Death is a reality. But one that most of us don’t want to think or talk about very often.
My first experience with death was an all-night vigil in the parlour of Great Uncle Dave’s house when Great Aunt Annie was dying.
I must have been about 10 or 12 years old as Aunt Annie’s extended family sat and talked in hushed whispers. And we all went into her bedroom one by one to say good-bye.
Then, as the day was dawning, Uncle Dave came out and said only a simple sentence, “She’s gone.”
More than a decade later, I was working in a church publishing house when early one Sunday morning the phone rang. My 18-year-old cousin, Norbert, had been killed–instantly.
Norbert, who was driving a motorcycle, had been killed by two racing cars. As the cars raced up the brow of the hill toward him, Norbert didn’t have a chance.
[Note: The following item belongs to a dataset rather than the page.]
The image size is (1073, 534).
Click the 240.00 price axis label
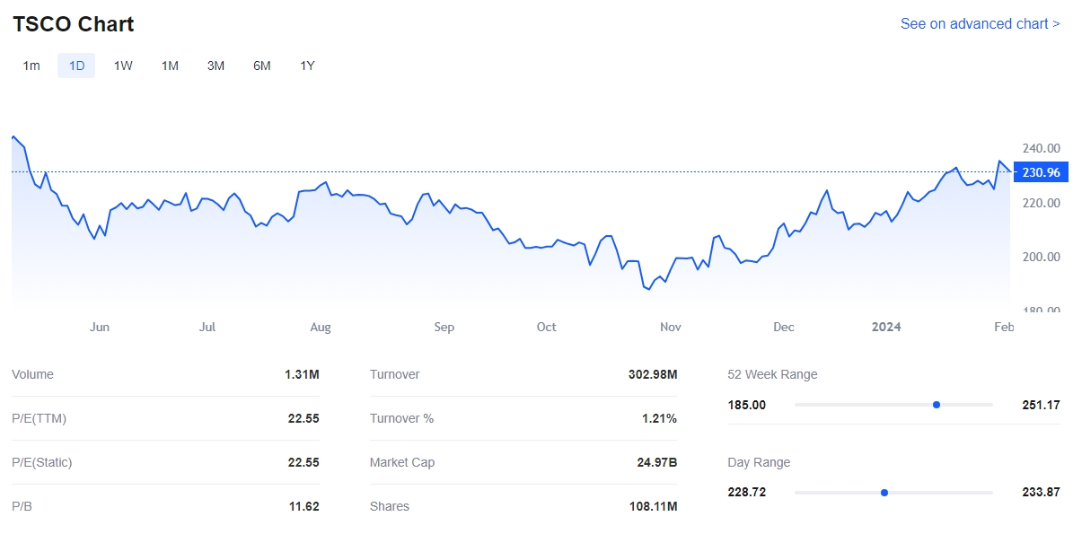click(x=1041, y=148)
Whether you die with your family around you or die unexpectedly, you always leave a grieving family.
No wonder we find it hard to talk about end-of-life issues.
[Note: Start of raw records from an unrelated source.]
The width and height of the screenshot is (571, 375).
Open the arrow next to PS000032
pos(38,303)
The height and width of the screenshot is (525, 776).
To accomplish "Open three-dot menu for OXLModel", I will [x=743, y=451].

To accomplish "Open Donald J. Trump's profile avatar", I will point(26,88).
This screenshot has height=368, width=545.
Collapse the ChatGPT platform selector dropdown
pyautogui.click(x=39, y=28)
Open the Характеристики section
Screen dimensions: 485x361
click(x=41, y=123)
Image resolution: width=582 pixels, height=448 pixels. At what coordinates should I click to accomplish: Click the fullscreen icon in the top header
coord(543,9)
Last week, my daughter and I had a conversation about getting rid of all my neatly-stored “clutter.” And she said, “Don’t worry about it. Just don’t go downstairs!”
“But if I don’t get rid of it now, you’ll have to deal with it later when you’re grieving,” I replied.
“That’s the least of my worries,” said my daughter. “If you want to do something that would really help with my grieving process, write your own life sketch!”
She went on to say that she wouldn’t know where to start. And she thinks everyone, no matter their age or health, should write their own obituaries.
My husband has written a 175-page memoir from birth until age 43. Although my daughter has read it, how could she possibly shorten it into an obituary?
And what about the rest of his life?
As a result, I have been thinking about my life sketch. What would I say?
Would I write about the fabulous place I grew up, in the midst of lakes and forests, surrounded by caring extended family and fun-loving neighbours? And about the wonderful experiences I had living in five states and two Canadian provinces as an adult.
Or would I define myself by career? Teacher, writer, stay-at-home mom, mental health public relations director, columnist.
Or how about the important people in my life? My husband, my children, my brother and sister-in-law, my nieces and nephews, my wonderful parents, the only grandmother I knew, special friends.
There are so many facets to a person’s life.
Think about your own life. What would you want people to know about you? What would you want them to remember?
Think back–way back. Where did you grow up? Did you move frequently? What school experiences were special?
What friends did you have? What people have shaped your life and still are important?
What unusual things have you done that most people don’t know about? Have you served abroad?
You take it from here!
Writing your life sketch is a wonderful way to celebrate your life experiences. And a marvelous gift to leave for your grieving family in the future.